Selected passage

• • •

At the core of everything that CIYMS have achieved over the past few years has been wicketkeeper-batsman Chris Dougherty.

The glue that holds the batting order together, Dougherty produced something a bit extra special in 2019, hitting 919 runs at the top of the order as the Belmont club went on to record their best  season by collecting four trophies.

That tally put him top of the run charts outside of overseas professionals and resulted in him being crowned Premier League Player of the Year at the NCU Annual Dinner last year.

“It was a great season for me – it’s always great to be scoring runs,” he said. “To have four trophies at the end of it was fantastic. We had a great season and we went into every game believing that we could win.

“With the strength in depth we had, I can’t remember playing in a better club team. I just enjoyed playing with so many good players and having that confidence to believe you’re going to win every game.

“Club wise, there aren’t many teams you play in and you look around that there is so much depth in both batting and bowling departments and we were great in the field as well. We had every area covered.”

His runs return in 2019 was over one hundred better than his previous best since arriving at CIYMS from the North West in 2012 and ironically came at a time when he couldn’t commit himself as much to training as in previous campaigns. The arrival of his first child in July meant much of Dougherty’s focus lay away from the pitch but it was that which helped to bring out the best of him on it.

“We had our first child in July so I didn’t have the same sort of time to commit to training,” he added.

“Before, I was involved with the Knights and Irish stuff and was training a lot but last year cricket wasn’t the number one priority.

“Lewis being born took my mind off cricket a bit but that might have helped me as well. Cricket wasn’t the be all and end all and I had something else to think about.

“I probably felt a bit more relaxed going into my cricket to be honest and it was something to enjoy a bit more.”

• • •

What to work on
a) According to the article about Chris Dougherty, how many runs did he score in 2019?
b) Write out the article about Chris Dougherty from "His runs return" to "of him on it.", replacing "training" with "practice".

Recorded information

• • •

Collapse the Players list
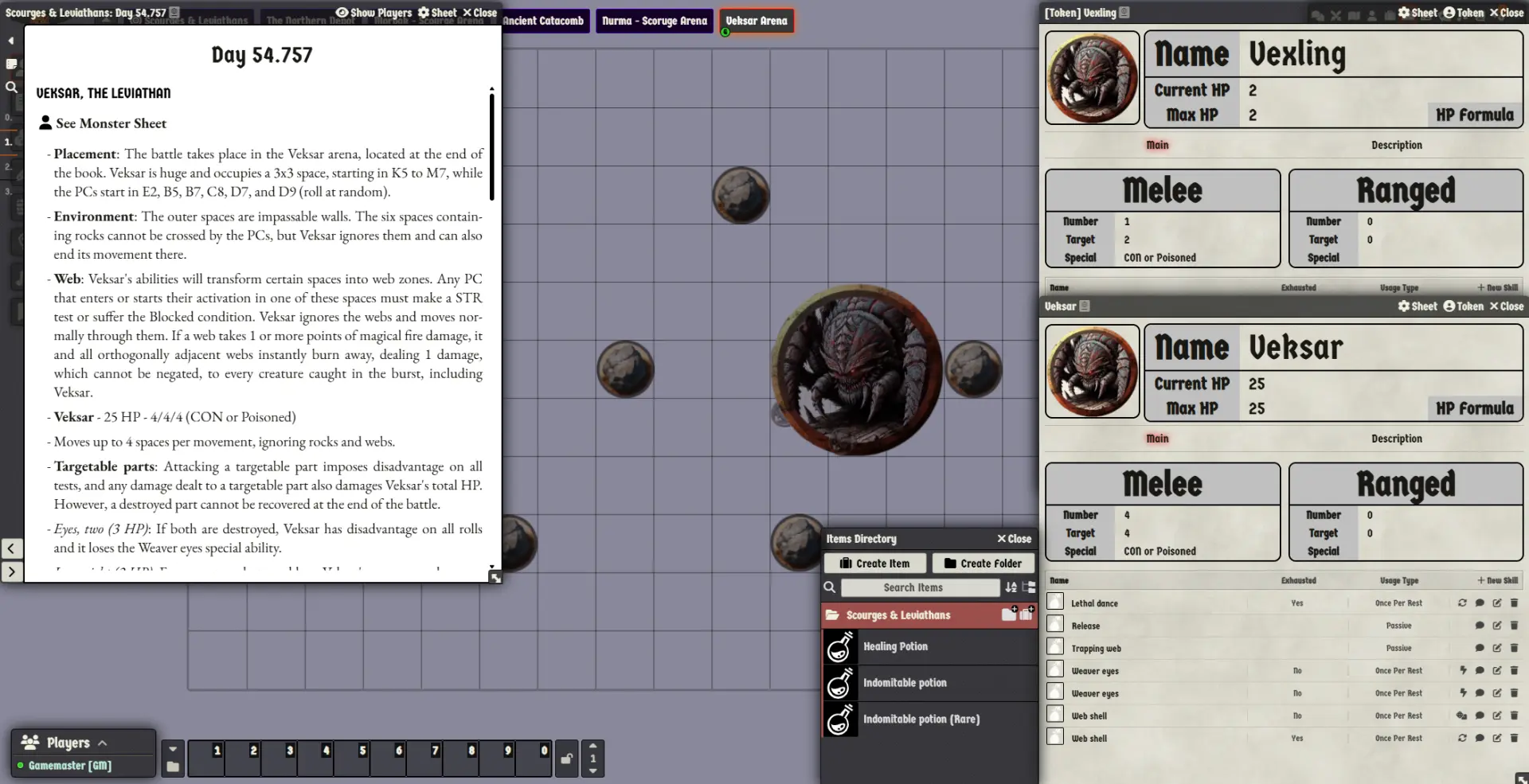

• • •

Solution list
a) 919 runs

b)
His runs return in 2019 was over one hundred better than his previous best since arriving at CIYMS from the North West in 2012 and ironically came at a time when he couldn’t commit himself as much to practice as in previous campaigns. The arrival of his first child in July meant much of Dougherty’s focus lay away from the pitch but it was that which helped to bring out the best of him on it.